The psychiatrist told my mom: ‘Homosexuality is just like all the other mental diseases, like depression, anxiety, or bipolar. It can be cured…. Trust me, leave him here, he is in good hands.’
— Wen Qi (pseudonym), March 16, 2017
Homosexuality is neither a crime nor officially regarded as an illness in China. For decades, the legal status of consensual same-sex activity between men was ambiguous, but that was cleared up in the revised criminal code of 1997. In 2001, the Chinese Society of Psychiatry removed homosexuality from its list of mental disorders. This is consistent with the consensus of global medical associations that homosexuality is not a medical condition.

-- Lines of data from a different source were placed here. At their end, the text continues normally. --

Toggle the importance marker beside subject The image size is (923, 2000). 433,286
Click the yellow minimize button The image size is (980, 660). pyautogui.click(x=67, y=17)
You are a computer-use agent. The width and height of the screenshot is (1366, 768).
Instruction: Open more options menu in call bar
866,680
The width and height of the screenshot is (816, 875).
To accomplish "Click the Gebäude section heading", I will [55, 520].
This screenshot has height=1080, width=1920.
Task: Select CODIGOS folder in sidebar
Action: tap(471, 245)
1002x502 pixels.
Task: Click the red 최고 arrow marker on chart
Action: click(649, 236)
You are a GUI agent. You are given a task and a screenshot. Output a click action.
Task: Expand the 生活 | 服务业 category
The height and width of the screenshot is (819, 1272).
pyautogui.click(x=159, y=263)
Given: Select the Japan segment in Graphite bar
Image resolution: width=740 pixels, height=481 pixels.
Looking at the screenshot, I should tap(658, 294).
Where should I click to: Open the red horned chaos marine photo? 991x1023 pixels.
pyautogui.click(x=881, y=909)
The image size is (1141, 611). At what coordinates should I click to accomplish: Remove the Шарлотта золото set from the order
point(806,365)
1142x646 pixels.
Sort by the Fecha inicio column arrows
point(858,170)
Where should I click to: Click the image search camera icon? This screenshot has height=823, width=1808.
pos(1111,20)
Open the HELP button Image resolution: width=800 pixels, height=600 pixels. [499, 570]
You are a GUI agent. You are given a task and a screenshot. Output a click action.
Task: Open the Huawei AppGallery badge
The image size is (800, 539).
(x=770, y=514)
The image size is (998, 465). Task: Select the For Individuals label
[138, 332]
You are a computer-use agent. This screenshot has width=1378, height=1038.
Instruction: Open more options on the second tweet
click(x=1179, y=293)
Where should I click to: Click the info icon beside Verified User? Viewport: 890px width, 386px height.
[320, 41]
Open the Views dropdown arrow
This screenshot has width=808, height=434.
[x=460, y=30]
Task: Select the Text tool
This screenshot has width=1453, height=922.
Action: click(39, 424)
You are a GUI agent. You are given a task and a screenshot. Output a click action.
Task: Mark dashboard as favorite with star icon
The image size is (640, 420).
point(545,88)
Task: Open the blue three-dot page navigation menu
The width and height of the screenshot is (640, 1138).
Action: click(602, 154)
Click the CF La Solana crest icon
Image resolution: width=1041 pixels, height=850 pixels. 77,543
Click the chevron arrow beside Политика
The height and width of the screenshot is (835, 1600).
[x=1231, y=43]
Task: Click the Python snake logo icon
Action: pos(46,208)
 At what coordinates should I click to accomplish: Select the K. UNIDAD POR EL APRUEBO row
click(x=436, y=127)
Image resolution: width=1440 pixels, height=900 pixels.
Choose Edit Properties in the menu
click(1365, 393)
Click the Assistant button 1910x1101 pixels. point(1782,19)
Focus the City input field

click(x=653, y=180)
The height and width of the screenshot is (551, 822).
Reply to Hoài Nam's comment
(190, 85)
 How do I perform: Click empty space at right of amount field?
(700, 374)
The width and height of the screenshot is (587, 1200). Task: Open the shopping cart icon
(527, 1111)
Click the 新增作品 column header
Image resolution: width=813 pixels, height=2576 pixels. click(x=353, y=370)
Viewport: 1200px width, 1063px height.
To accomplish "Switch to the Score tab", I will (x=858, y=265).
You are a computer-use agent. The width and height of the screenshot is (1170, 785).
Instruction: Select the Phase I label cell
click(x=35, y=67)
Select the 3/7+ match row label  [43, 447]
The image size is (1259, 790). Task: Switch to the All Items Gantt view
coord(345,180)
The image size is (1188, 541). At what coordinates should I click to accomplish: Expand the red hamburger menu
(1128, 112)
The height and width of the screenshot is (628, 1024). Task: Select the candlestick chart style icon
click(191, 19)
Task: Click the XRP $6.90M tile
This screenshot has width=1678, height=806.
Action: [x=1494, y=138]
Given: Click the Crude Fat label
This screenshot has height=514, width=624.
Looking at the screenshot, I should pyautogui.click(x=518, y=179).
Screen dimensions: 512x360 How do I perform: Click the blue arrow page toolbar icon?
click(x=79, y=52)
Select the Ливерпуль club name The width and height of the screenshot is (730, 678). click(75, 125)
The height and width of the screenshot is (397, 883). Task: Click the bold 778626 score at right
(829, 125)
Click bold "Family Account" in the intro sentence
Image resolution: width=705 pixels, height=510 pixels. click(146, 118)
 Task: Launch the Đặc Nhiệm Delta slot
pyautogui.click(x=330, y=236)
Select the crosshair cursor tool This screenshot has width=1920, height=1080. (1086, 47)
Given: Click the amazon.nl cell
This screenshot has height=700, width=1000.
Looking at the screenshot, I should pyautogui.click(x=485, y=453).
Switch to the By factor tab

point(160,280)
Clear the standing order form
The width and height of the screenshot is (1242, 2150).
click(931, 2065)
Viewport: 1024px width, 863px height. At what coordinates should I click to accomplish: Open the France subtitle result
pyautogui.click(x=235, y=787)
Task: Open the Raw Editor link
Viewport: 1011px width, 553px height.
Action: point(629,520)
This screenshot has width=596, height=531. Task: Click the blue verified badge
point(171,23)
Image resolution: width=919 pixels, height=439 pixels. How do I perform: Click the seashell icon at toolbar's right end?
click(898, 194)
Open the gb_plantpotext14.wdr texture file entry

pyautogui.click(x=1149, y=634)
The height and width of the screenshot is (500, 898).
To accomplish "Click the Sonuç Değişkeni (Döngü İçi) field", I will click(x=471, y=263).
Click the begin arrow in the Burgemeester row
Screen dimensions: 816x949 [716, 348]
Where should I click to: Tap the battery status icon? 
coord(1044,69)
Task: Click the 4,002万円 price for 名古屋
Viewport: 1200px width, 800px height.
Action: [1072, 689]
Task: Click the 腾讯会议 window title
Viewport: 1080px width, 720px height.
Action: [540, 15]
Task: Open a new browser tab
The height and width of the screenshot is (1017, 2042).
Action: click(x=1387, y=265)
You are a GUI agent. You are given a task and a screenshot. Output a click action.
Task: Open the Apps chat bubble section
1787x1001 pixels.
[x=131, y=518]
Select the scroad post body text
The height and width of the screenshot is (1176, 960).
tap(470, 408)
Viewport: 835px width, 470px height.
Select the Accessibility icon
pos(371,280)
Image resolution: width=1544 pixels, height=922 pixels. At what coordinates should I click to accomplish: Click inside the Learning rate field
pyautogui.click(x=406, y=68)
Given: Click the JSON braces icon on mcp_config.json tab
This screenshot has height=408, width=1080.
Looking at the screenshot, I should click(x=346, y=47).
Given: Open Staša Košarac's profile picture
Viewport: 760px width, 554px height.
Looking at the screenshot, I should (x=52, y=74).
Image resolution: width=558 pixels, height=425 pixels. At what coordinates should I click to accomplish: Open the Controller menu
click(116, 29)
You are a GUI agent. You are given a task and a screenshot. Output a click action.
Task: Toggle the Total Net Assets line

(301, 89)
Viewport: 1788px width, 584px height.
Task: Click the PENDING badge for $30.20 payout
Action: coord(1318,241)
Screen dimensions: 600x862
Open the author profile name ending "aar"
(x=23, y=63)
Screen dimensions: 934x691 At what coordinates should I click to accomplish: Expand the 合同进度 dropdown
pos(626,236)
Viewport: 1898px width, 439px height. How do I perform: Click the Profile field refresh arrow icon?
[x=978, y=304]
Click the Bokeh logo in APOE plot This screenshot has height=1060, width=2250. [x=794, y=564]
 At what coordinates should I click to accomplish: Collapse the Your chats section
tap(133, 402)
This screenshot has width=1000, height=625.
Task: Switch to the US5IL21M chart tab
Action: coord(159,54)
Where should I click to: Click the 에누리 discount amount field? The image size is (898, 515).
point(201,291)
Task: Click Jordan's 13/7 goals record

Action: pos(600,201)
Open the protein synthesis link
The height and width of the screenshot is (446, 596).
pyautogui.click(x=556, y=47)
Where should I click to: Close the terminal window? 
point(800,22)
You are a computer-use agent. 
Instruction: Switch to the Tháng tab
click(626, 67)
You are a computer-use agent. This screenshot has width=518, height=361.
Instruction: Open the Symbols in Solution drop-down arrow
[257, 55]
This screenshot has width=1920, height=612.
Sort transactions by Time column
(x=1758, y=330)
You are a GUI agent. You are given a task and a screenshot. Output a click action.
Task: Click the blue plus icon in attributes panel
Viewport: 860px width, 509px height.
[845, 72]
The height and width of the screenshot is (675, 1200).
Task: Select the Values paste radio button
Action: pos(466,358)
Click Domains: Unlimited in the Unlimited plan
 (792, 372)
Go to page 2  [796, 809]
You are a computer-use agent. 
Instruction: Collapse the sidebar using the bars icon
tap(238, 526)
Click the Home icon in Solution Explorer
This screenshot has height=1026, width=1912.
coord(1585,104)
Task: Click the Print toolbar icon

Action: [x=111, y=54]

However, public hospitals and private clinics in China continue to offer so-called “conversion therapy,” which aims to change an individual’s sexual orientation from homosexual or bisexual to heterosexual, based on the false assumption that homosexuality is a disorder that needs to be remedied. Despite a legal framework that requires that the diagnosis and treatment of mental disorders comply with diagnostic standards and standards on the categorizations of mental disorders, Chinese authorities have not taken the necessary steps to stop public hospitals or private clinics from offering conversion therapy. The steps should include: issuing clear guidelines to all public and private hospitals and clinics indicating that conversion therapy contravenes existing law; closely monitoring medical facilities to determine whether conversion therapy is taking place; and, where it is, holding such facilities accountable, including by suspending the licenses of errant facilities or practitioners.
This report documents multiple abusive aspects of conversion therapy, including coercion and threats, physical abduction, arbitrary confinement, forced medication and injection, and use of electroshocks. It is based on interviews with 17 individuals who underwent conversion therapy under intense family and social pressure, as well as parents and rights activists.